» **Your goal**: Restate each entry word for word, leaving nothing out.
■ ■ ■ ■
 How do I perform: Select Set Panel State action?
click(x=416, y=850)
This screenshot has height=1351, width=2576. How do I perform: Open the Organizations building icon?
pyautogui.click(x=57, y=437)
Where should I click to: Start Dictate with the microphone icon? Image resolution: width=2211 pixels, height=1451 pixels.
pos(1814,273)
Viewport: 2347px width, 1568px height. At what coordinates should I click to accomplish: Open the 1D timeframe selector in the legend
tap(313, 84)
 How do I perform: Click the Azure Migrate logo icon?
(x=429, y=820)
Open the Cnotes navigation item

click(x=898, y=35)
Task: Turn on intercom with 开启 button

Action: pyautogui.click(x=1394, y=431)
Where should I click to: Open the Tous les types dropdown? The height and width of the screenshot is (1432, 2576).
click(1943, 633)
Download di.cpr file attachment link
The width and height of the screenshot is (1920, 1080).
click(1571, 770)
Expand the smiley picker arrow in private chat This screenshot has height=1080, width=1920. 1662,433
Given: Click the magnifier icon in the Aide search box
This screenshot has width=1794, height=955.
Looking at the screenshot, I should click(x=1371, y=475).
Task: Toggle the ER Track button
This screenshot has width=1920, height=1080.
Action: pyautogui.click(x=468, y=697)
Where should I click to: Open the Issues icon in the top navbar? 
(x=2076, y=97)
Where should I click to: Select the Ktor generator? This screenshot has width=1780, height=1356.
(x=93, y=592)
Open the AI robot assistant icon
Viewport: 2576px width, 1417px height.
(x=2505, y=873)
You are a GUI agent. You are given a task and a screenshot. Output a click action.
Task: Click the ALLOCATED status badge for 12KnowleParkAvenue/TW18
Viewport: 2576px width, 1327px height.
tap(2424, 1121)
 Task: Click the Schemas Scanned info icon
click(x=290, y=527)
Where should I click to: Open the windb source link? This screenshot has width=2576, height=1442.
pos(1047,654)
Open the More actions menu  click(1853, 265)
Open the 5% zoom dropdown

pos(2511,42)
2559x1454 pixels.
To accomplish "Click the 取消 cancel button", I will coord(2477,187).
■ ■ ■ ■
» **Reply to the task**:
 How do I perform: Select Set Panel State action?
click(x=416, y=850)
This screenshot has height=1351, width=2576. How do I perform: Open the Organizations building icon?
pyautogui.click(x=57, y=437)
Where should I click to: Start Dictate with the microphone icon? Image resolution: width=2211 pixels, height=1451 pixels.
pos(1814,273)
Viewport: 2347px width, 1568px height. At what coordinates should I click to accomplish: Open the 1D timeframe selector in the legend
tap(313, 84)
 How do I perform: Click the Azure Migrate logo icon?
(x=429, y=820)
Open the Cnotes navigation item

click(x=898, y=35)
Task: Turn on intercom with 开启 button

Action: pyautogui.click(x=1394, y=431)
Where should I click to: Open the Tous les types dropdown? The height and width of the screenshot is (1432, 2576).
click(1943, 633)
Download di.cpr file attachment link
The width and height of the screenshot is (1920, 1080).
click(1571, 770)
Expand the smiley picker arrow in private chat This screenshot has height=1080, width=1920. 1662,433
Given: Click the magnifier icon in the Aide search box
This screenshot has width=1794, height=955.
Looking at the screenshot, I should click(x=1371, y=475).
Task: Toggle the ER Track button
This screenshot has width=1920, height=1080.
Action: pyautogui.click(x=468, y=697)
Where should I click to: Open the Issues icon in the top navbar? 
(x=2076, y=97)
Where should I click to: Select the Ktor generator? This screenshot has width=1780, height=1356.
(x=93, y=592)
Open the AI robot assistant icon
Viewport: 2576px width, 1417px height.
(x=2505, y=873)
You are a GUI agent. You are given a task and a screenshot. Output a click action.
Task: Click the ALLOCATED status badge for 12KnowleParkAvenue/TW18
Viewport: 2576px width, 1327px height.
tap(2424, 1121)
 Task: Click the Schemas Scanned info icon
click(x=290, y=527)
Where should I click to: Open the windb source link? This screenshot has width=2576, height=1442.
pos(1047,654)
Open the More actions menu  click(1853, 265)
Open the 5% zoom dropdown

pos(2511,42)
2559x1454 pixels.
To accomplish "Click the 取消 cancel button", I will coord(2477,187).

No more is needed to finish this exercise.